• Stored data
--------
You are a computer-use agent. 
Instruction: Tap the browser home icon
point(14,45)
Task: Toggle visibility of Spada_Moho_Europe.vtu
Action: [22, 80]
--------
Please restate each record exactly as it reads.

You are a computer-use agent. 
Instruction: Tap the browser home icon
point(14,45)
Task: Toggle visibility of Spada_Moho_Europe.vtu
Action: [22, 80]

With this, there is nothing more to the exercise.